---------- Information supplied ----------

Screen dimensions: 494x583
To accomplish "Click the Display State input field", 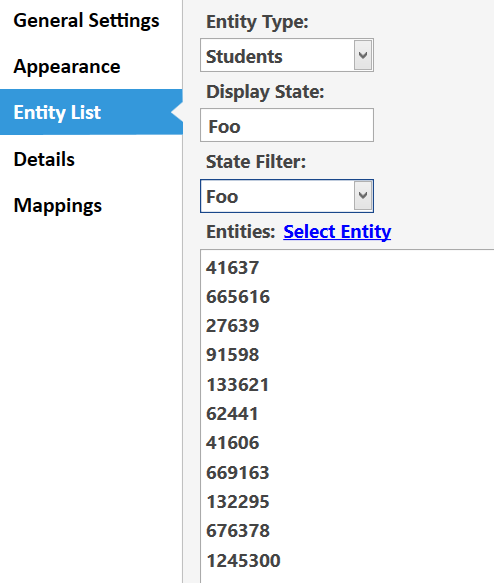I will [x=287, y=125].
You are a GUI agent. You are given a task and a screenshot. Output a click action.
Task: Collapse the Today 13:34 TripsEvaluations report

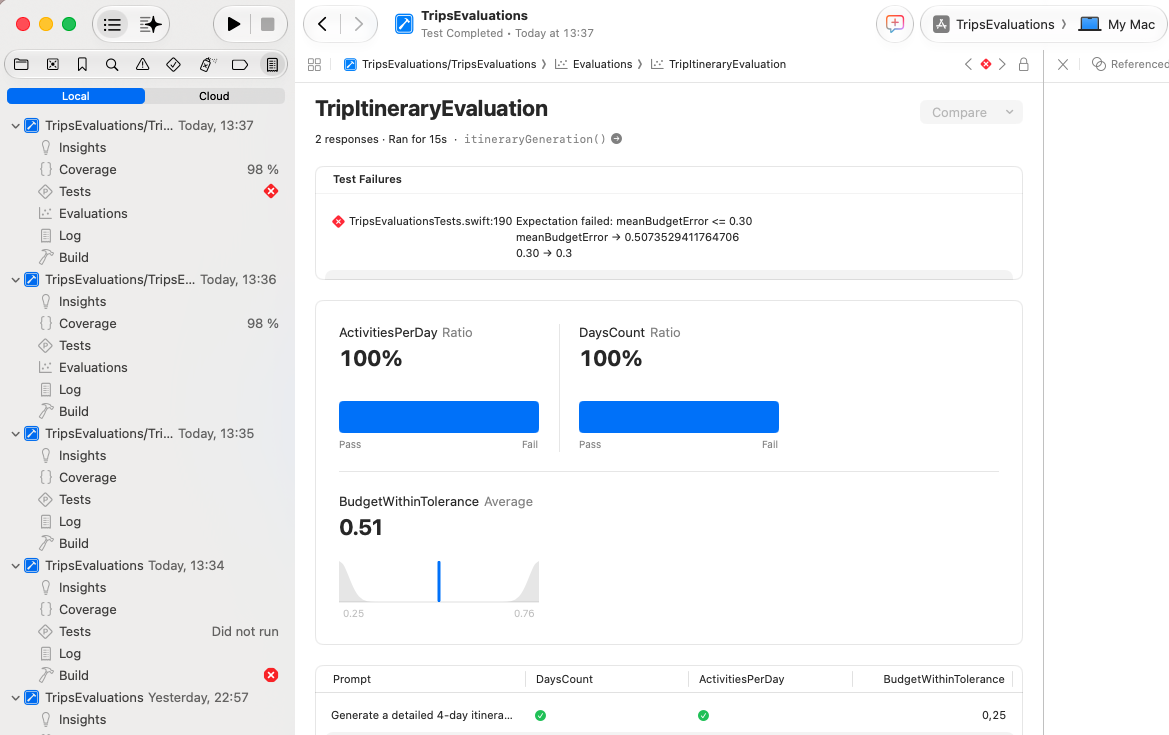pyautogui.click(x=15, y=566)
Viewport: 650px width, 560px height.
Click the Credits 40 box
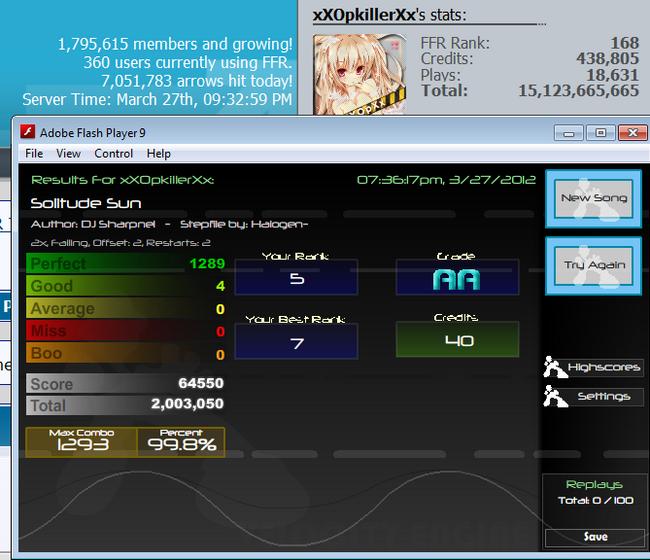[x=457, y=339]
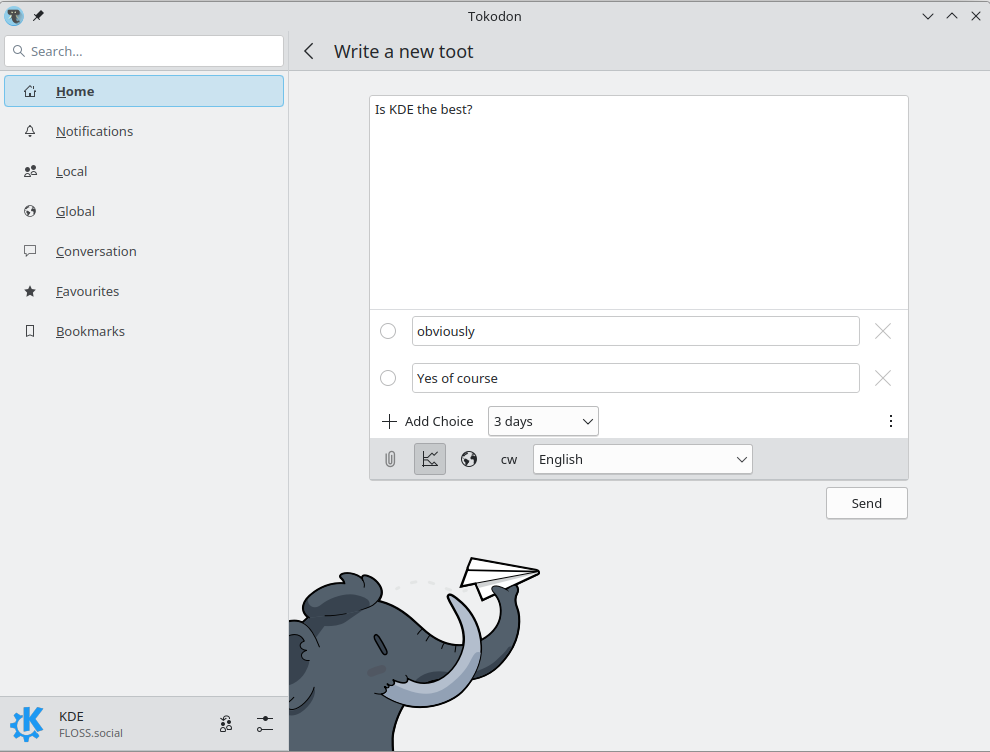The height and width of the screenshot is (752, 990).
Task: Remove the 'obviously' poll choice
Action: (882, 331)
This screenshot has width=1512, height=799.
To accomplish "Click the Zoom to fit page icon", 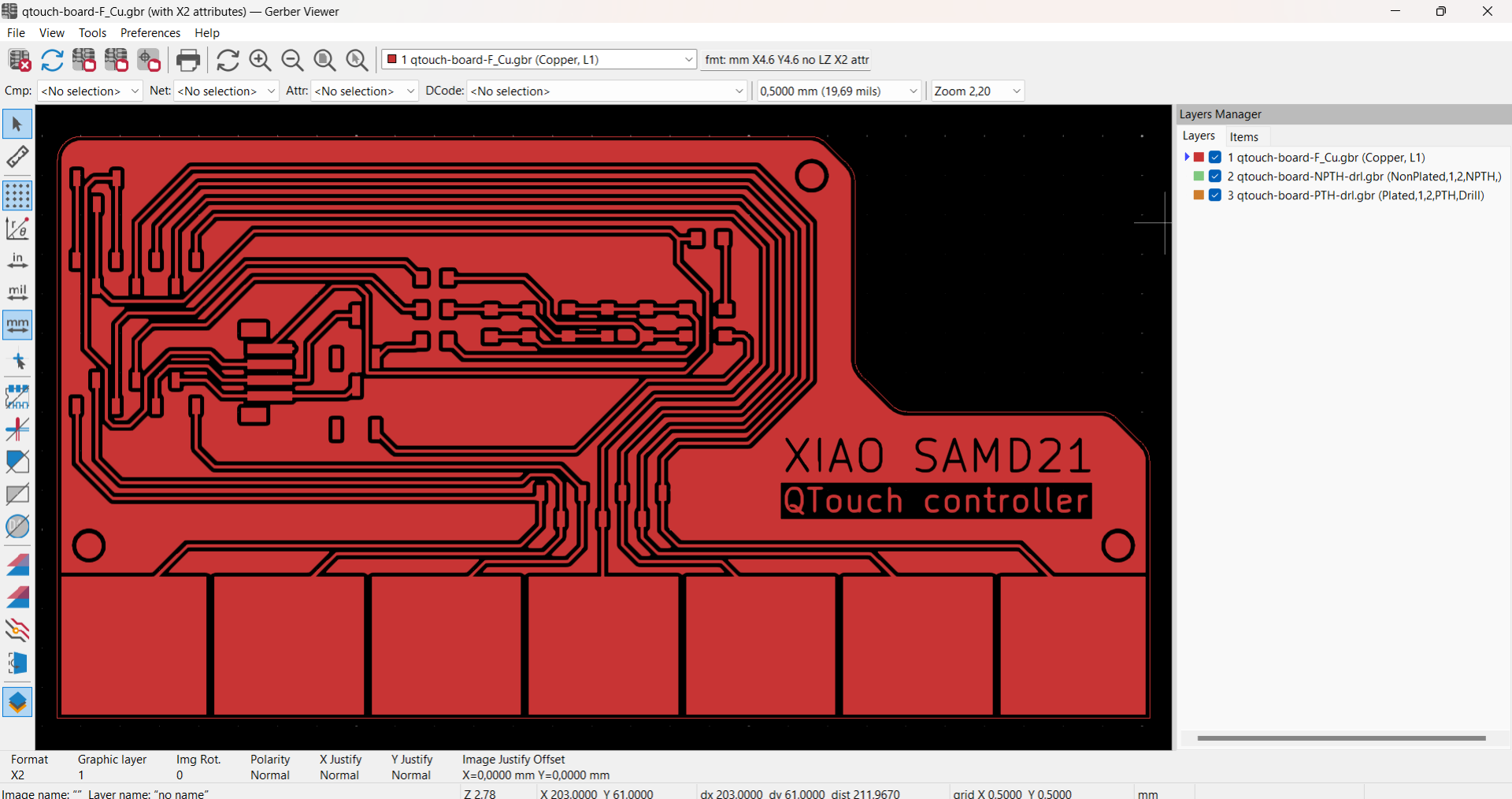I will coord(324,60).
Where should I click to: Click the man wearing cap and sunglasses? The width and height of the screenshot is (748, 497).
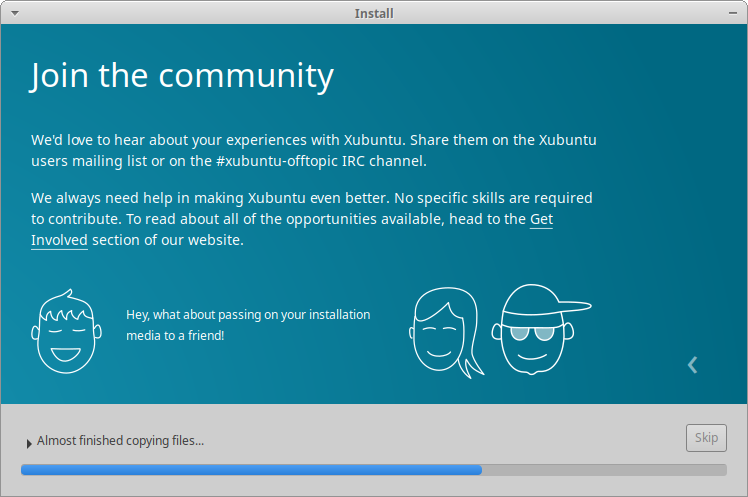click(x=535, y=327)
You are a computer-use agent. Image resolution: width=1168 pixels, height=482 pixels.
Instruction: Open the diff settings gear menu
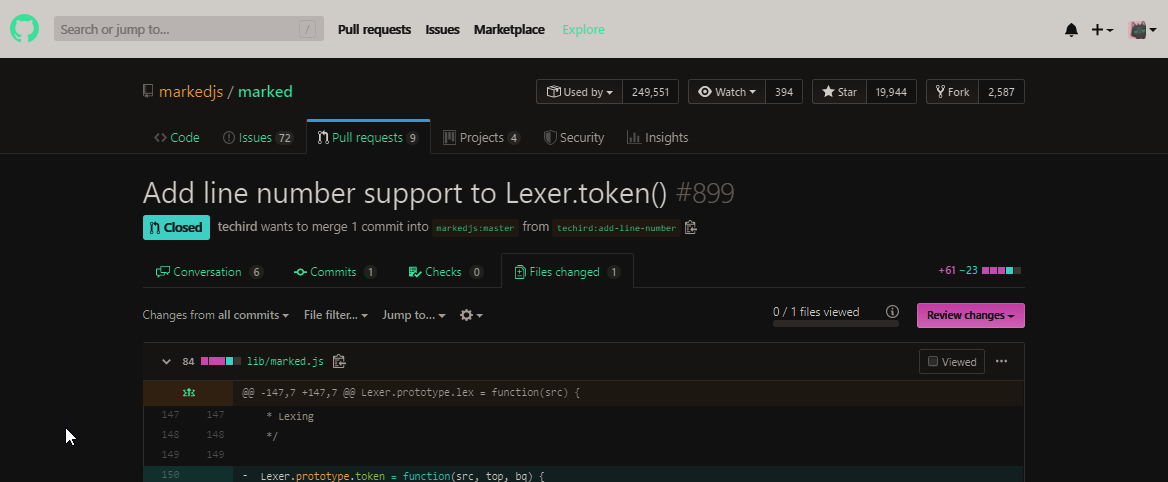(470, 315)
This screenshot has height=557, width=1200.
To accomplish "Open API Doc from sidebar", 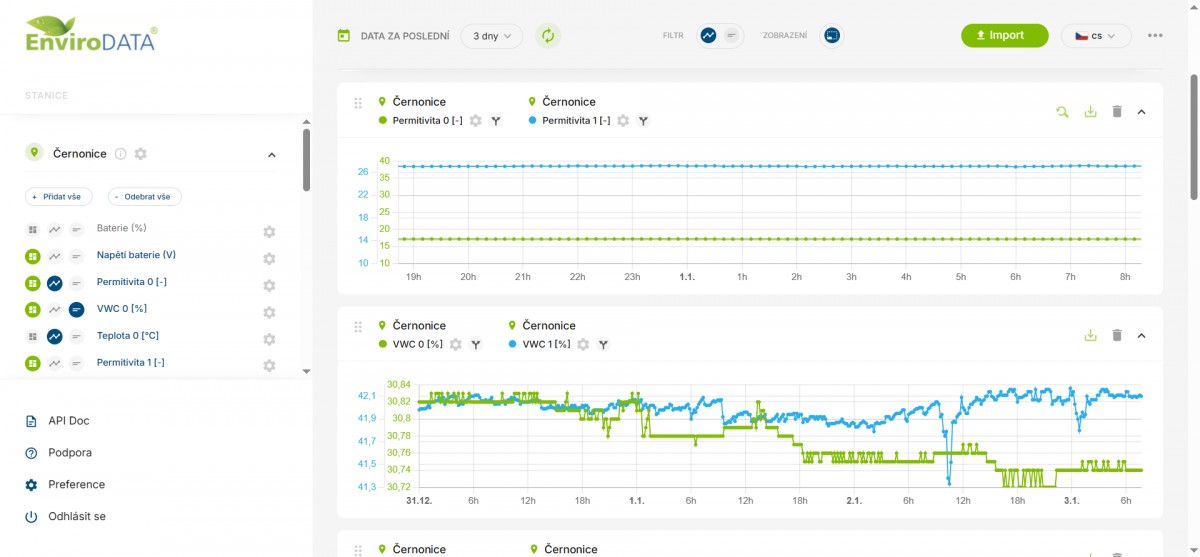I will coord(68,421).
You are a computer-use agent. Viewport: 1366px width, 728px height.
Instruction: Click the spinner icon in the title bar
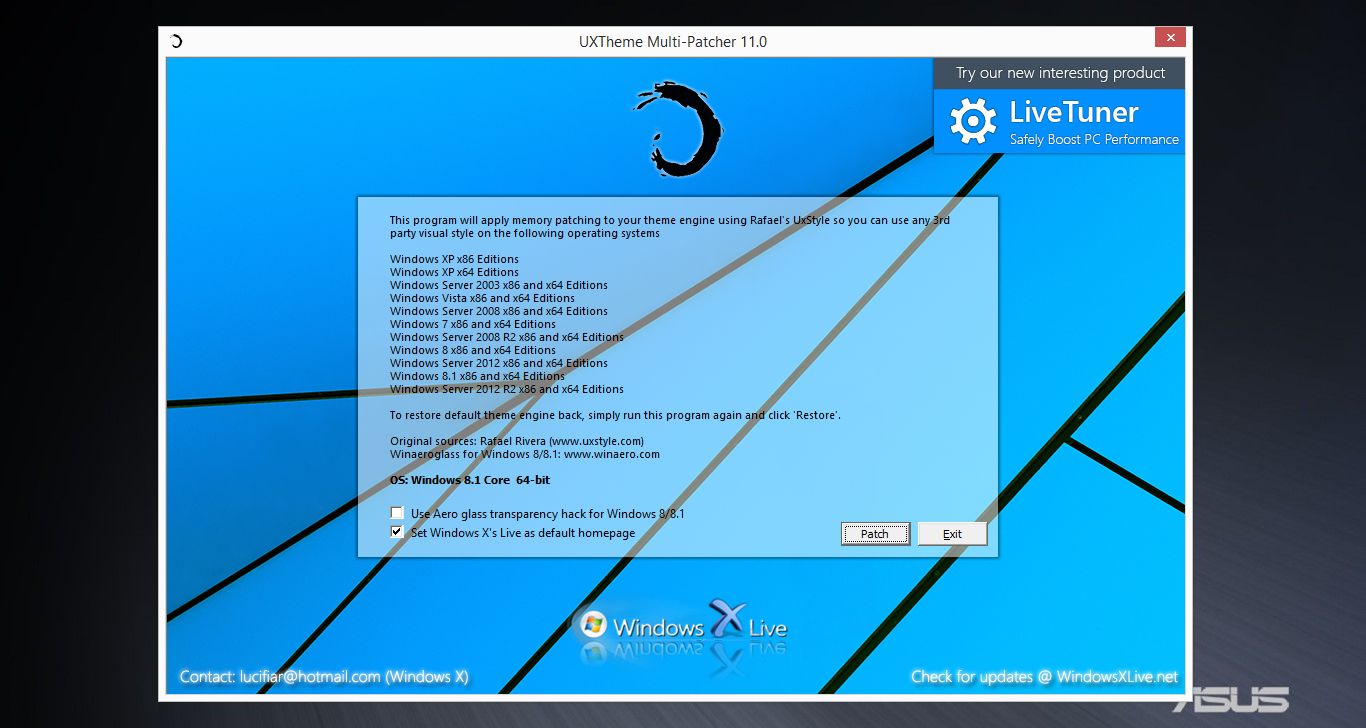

----------

Work to be completed: Give the number of lines in the data above that include the word "This", with no other words.

Response area: 2